Quoted passage >>
____

2004-10-14 20:16:55

by Yasushi Saito

[permalink] [raw]
Subject: [PATCH 1/2] aio: add vectored I/O support

This is a patch against 2.6.9-rc3-mm3 that add supports for vectored
async I/O. It adds two additional commands, IO_CMD_PREADV and
IO_CMD_PWRITEV to libaio.h. The below is roughly what I did:

* add "aio_readv" and "aio_writev" to struct file_operations.
* aio_abi.h: add IOCB_CMD_PREADV and PWRITEV. \
Also make struct iocb compatible with the latest glibc libaio.h.
* aio.c: change kiocb to support vectored operations.
IOCB_CMD_PREAD and PWRITE are now simply
implemented as degenerate variations of PREADV and PWRITEV.
* block_dev.c, file.c, {ext2,ext3,jfs,reiserfs}/file.c:
Add implementations of aio_readv and wriitev methods, route
aio_read and aio_write to the ...v methods.
They are reasonably straightforward since the low-level code
already supports vectored I/O.

This feature has been tested on ext3 and a raw block device, but it
should also work with ext2, nfs, jfs and reiser.
The patch is divided into two parts, one that just fixes bugs in the
existing code, and the other that adds the vectored I/O feature. A bit
more detailed explanation, along with a sample program, is found in
http://www.hpl.hp.com/personal/Yasushi_Saito/linux-aiov
Comments are appreciated.

yaz

This patch fixes two bugs: (1) aio_free_ring: don't attempt to free page
on cleanup after io_setup fails while in do_mmap,
(2) __generic_file_aio_read: properly abort and retry when more than one
iovec is passed and data is not yet ready.

Signed-off-by: Yasushi Saito <[email protected]>

--- .pc/aio-bugfixes.patch/fs/aio.c 2004-10-14 12:58:39 -07:00
+++ fs/aio.c 2004-10-14 12:58:39 -07:00
@@ -86,7 +86,8 @@ static void aio_free_ring(struct kioctx
long i;

for (i=0; i<info->nr_pages; i++)
- put_page(info->ring_pages[i]);
+ if (info->ring_pages[i])

____

Your tasks >>
a – Answer these about the patch message, one answer per line, marked the same way:
(i) Which two commands does the patch add to libaio.h?
(ii) On what was the feature tested?
(iii) Which function's fix deals with retrying when more than one iovec is passed and data is not yet ready?
b – Echo the patch message word for word, from "[permalink] [raw]" to "to struct file_operations.".

Provided material >>
____

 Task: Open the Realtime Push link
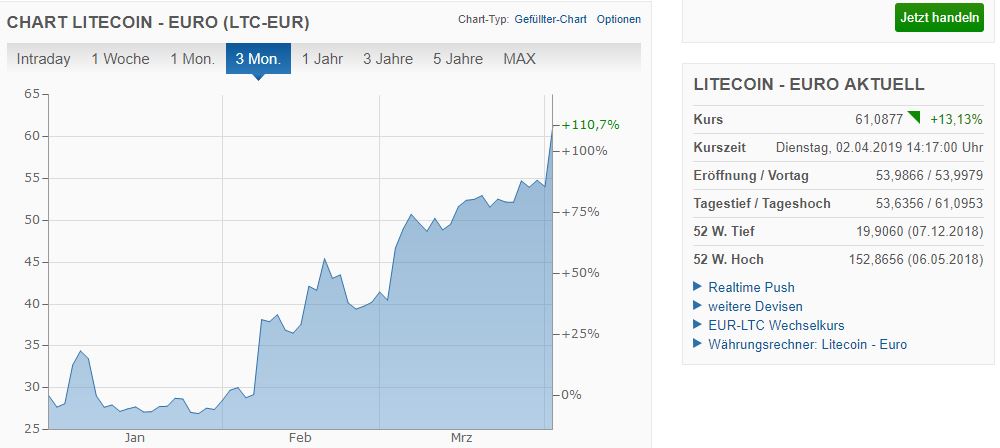pos(751,287)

____

Results by task >>
a –
(i) IO_CMD_PREADV and IO_CMD_PWRITEV
(ii) ext3 and a raw block device
(iii) __generic_file_aio_read

b –
[permalink] [raw]
Subject: [PATCH 1/2] aio: add vectored I/O support

This is a patch against 2.6.9-rc3-mm3 that add supports for vectored
async I/O. It adds two additional commands, IO_CMD_PREADV and
IO_CMD_PWRITEV to libaio.h. The below is roughly what I did:

* add "aio_readv" and "aio_writev" to struct file_operations.